DIRECTIONS> Copy, from the material below, every line in which the word "agent" can be found.

INPUT FOR THIS TASK>
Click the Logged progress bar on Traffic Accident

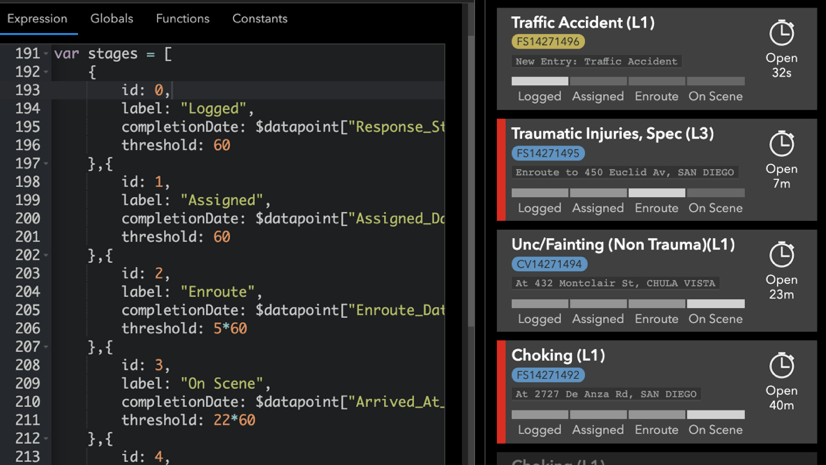tap(540, 81)
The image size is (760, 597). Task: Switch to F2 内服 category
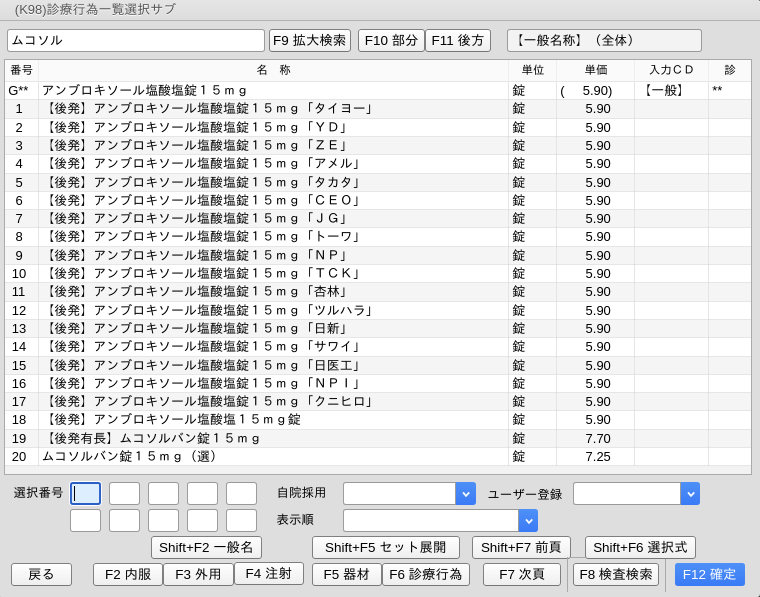128,575
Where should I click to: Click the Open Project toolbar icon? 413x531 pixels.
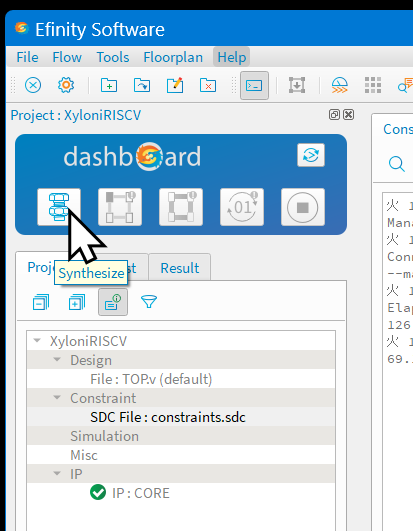pyautogui.click(x=142, y=85)
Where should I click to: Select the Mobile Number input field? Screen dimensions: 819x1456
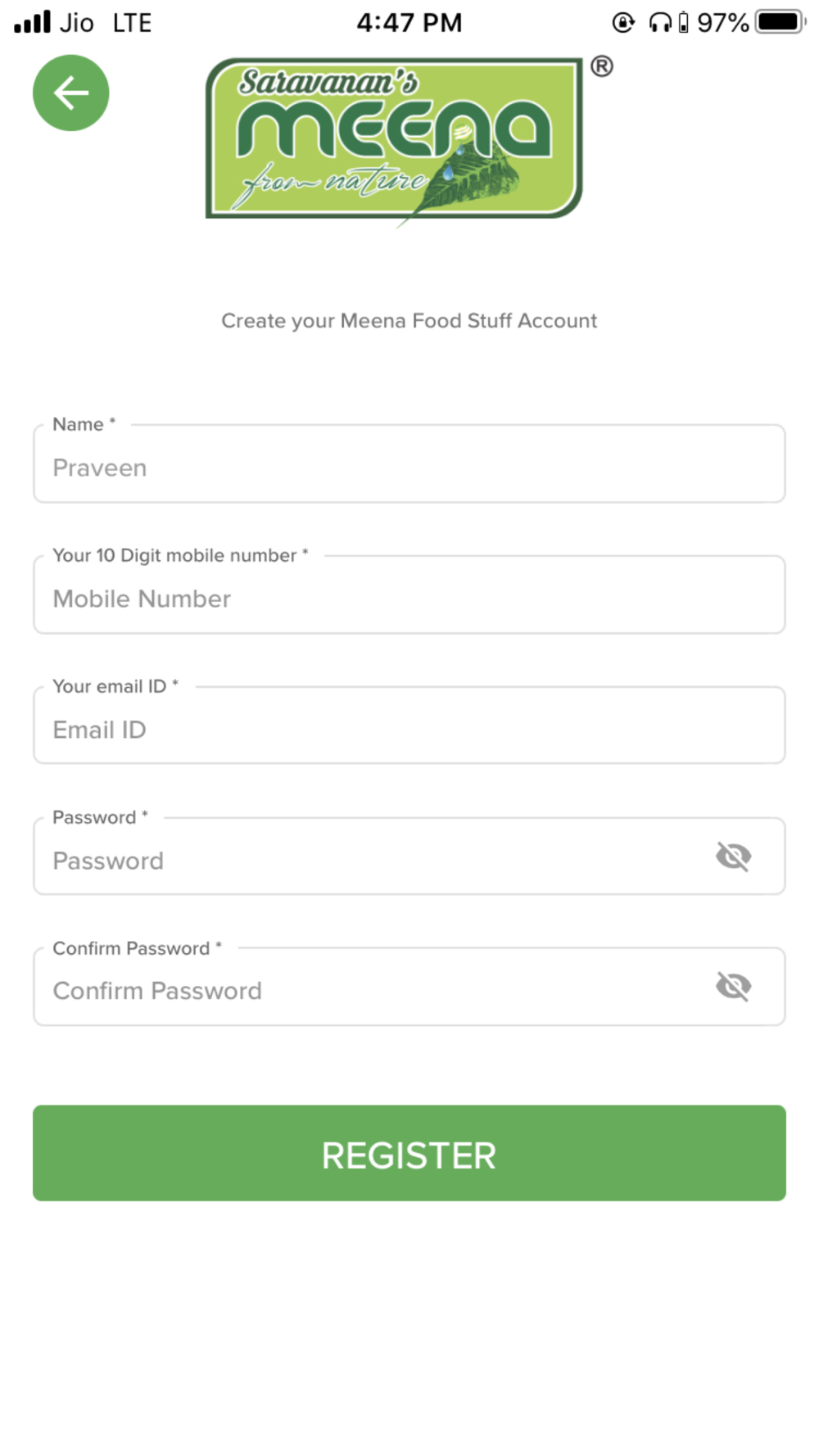click(410, 595)
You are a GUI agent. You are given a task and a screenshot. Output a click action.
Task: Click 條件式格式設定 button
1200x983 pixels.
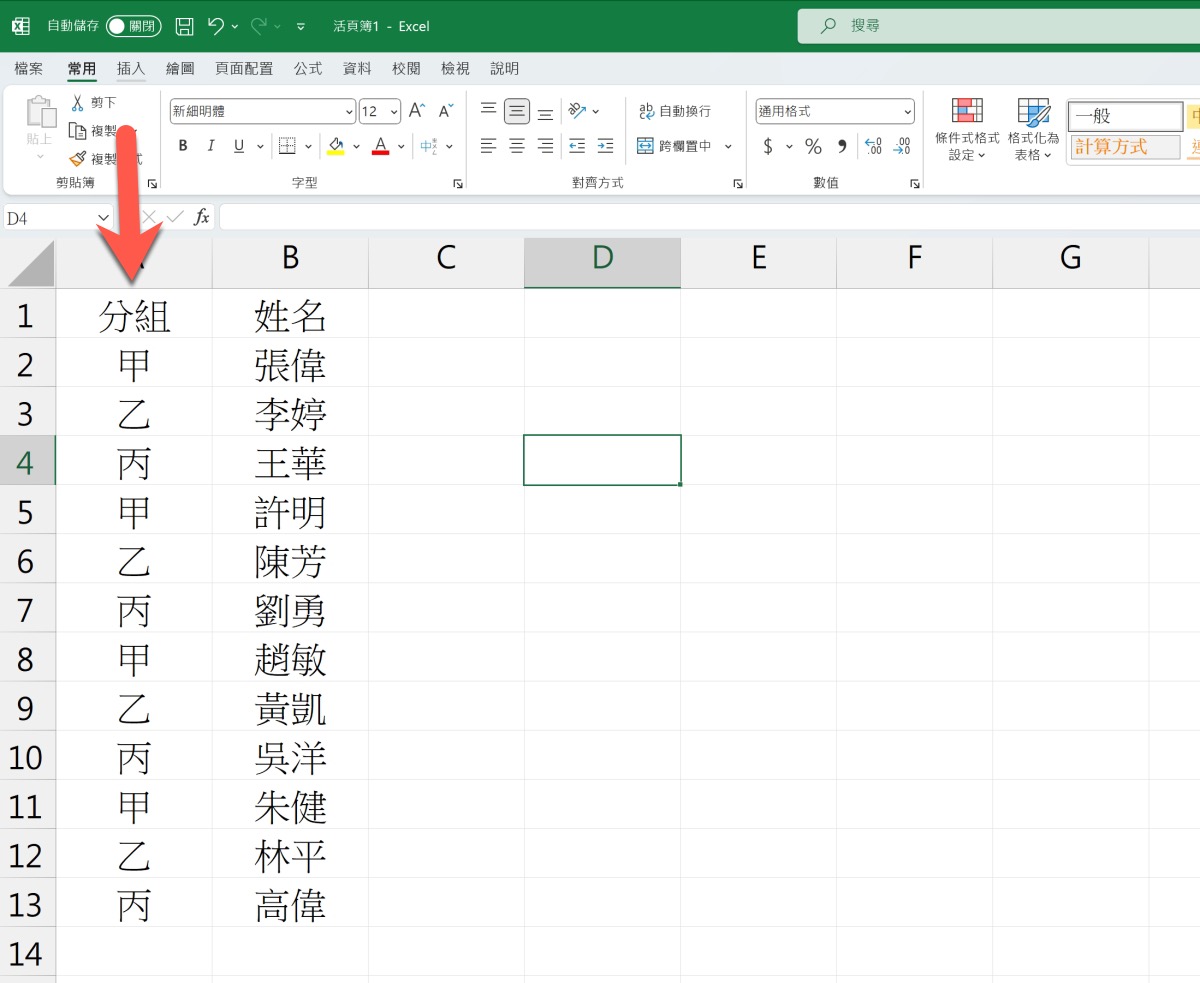(967, 130)
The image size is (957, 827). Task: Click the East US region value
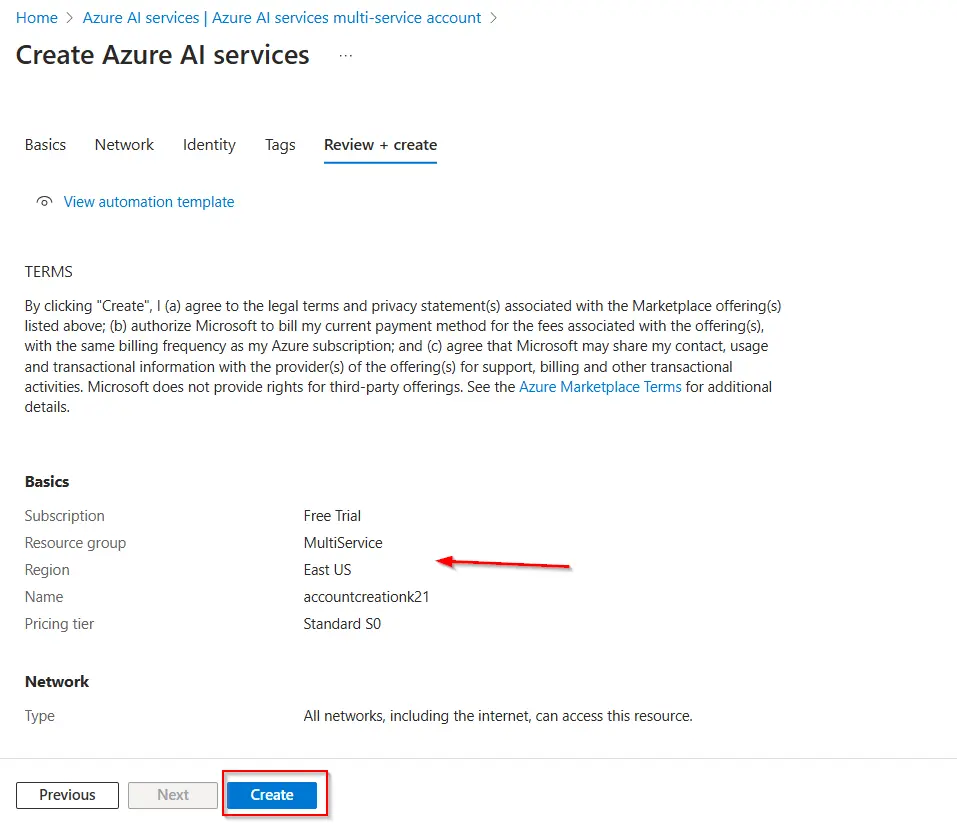coord(327,570)
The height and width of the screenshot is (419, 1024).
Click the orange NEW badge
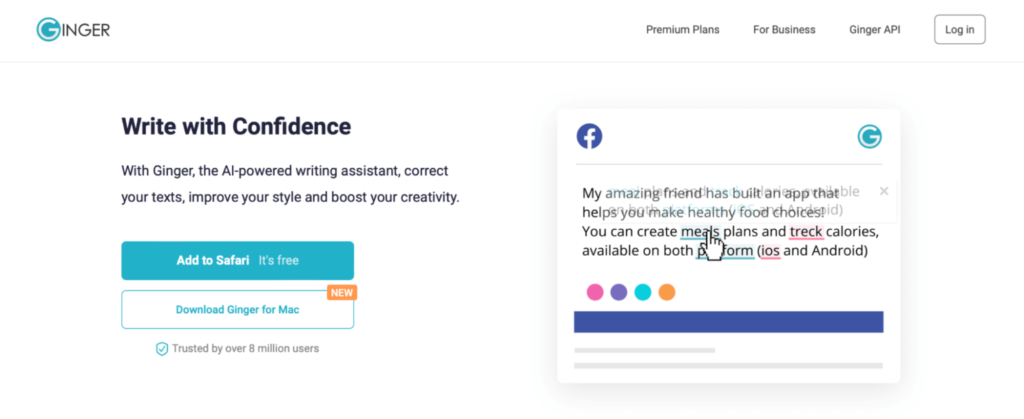coord(342,292)
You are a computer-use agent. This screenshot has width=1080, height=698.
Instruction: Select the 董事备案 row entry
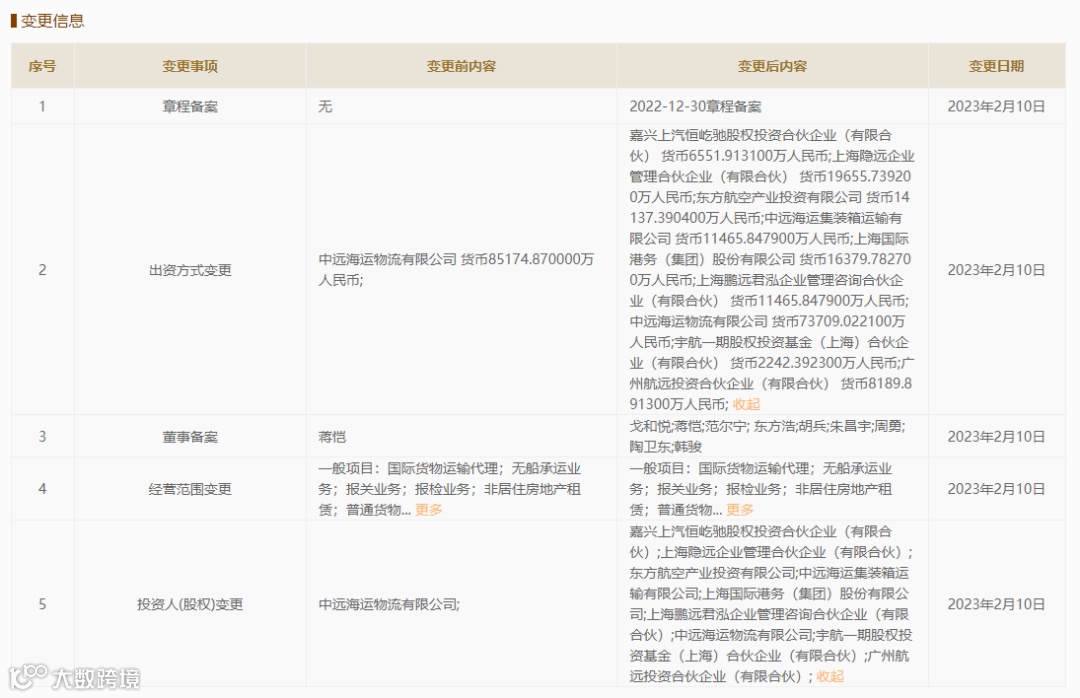191,436
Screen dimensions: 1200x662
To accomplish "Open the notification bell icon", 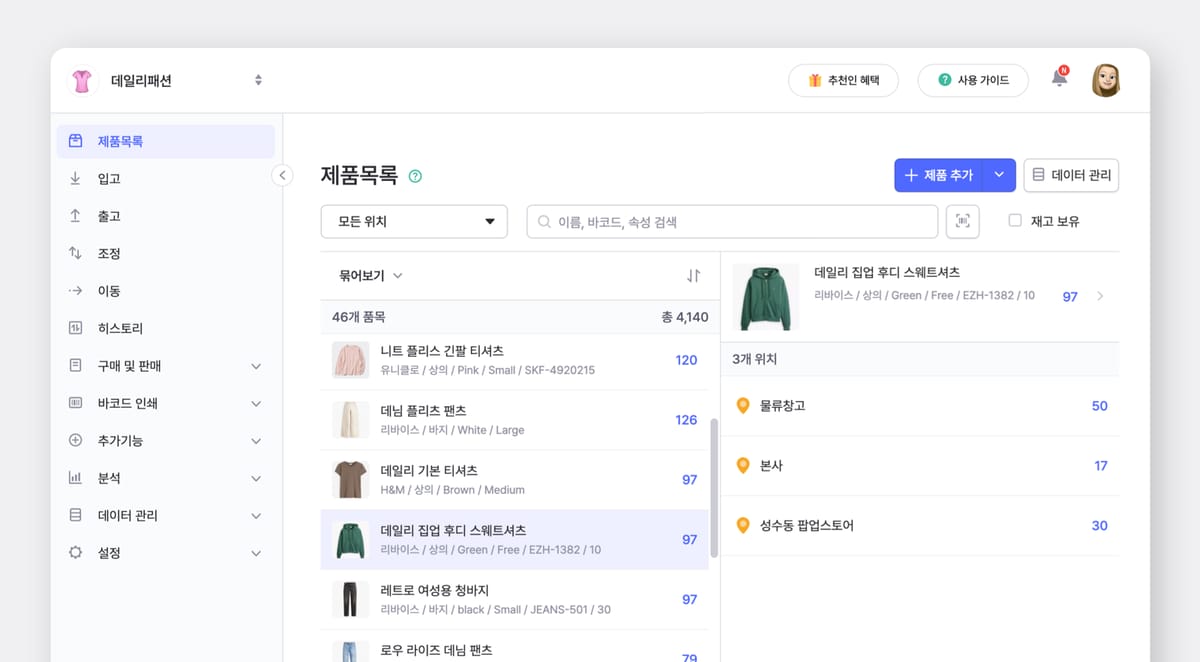I will 1058,80.
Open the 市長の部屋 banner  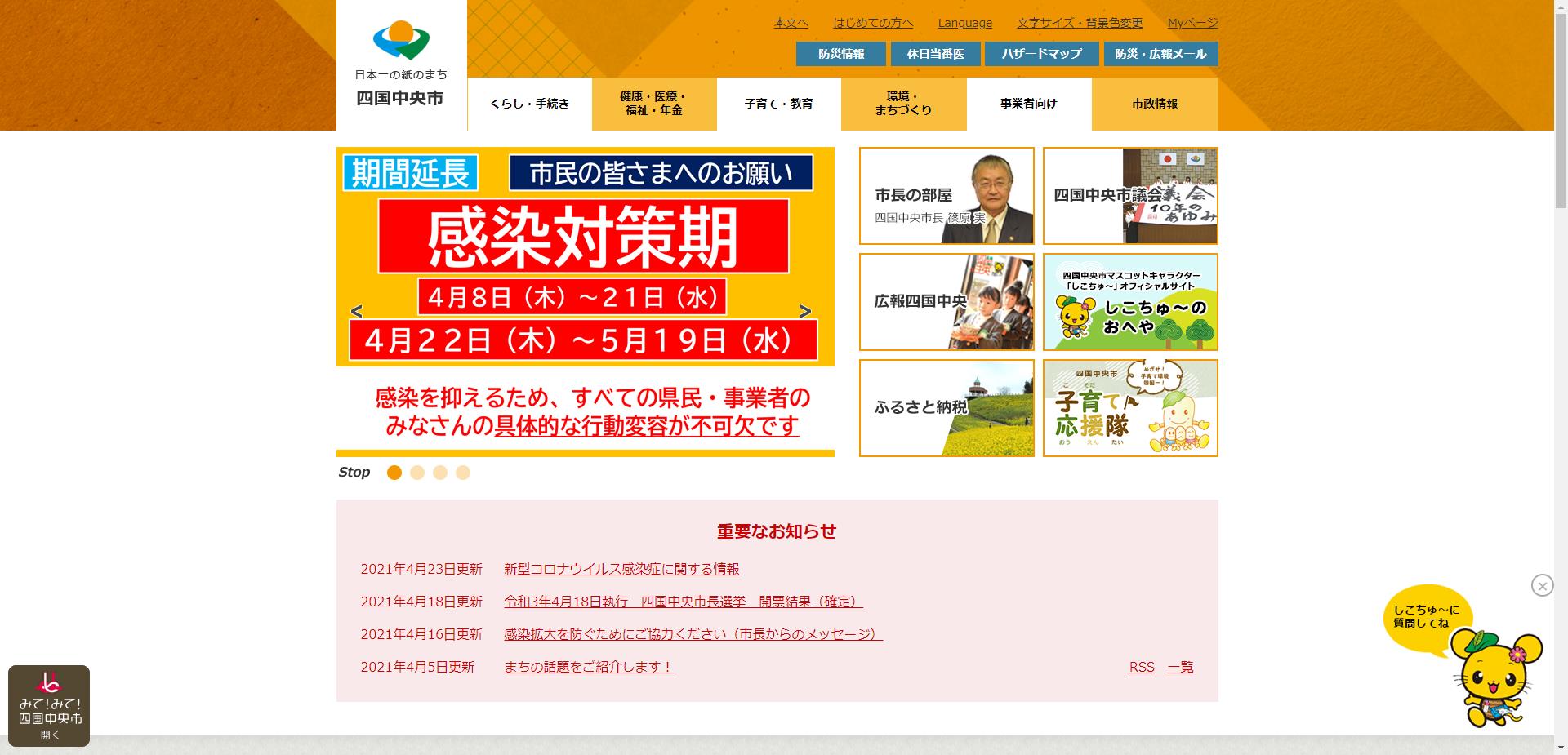947,196
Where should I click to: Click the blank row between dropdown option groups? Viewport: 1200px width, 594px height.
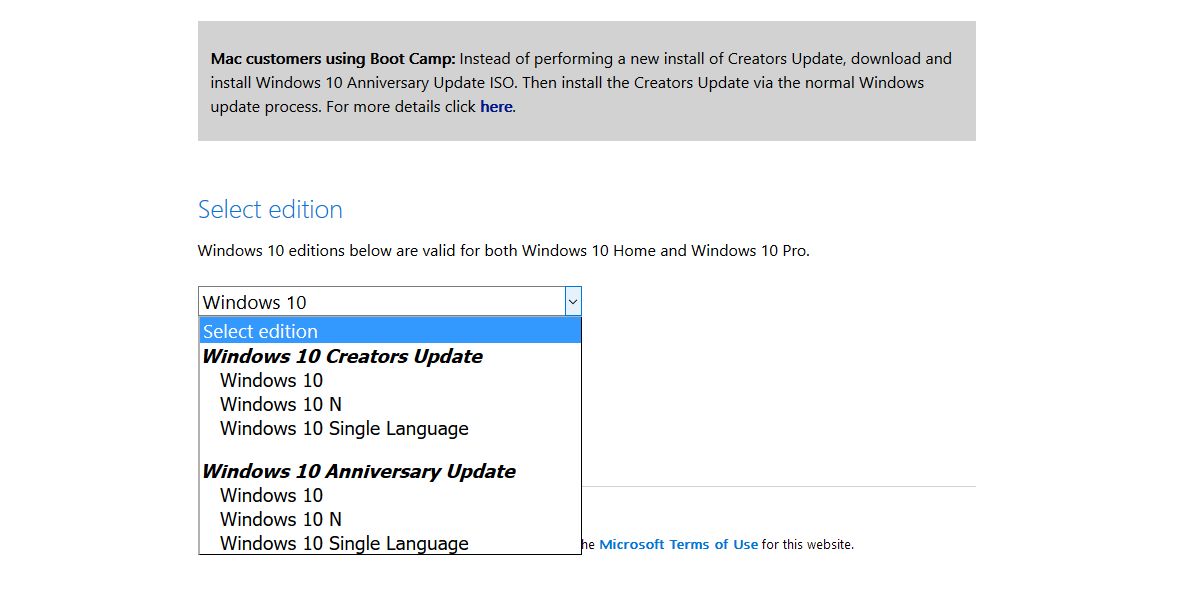tap(389, 450)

RESPONSE TO THIS EXERCISE>
You are a GUI agent. You are given a task and a screenshot. Output a click action.
You are a computer-use agent. This screenshot has width=1080, height=698.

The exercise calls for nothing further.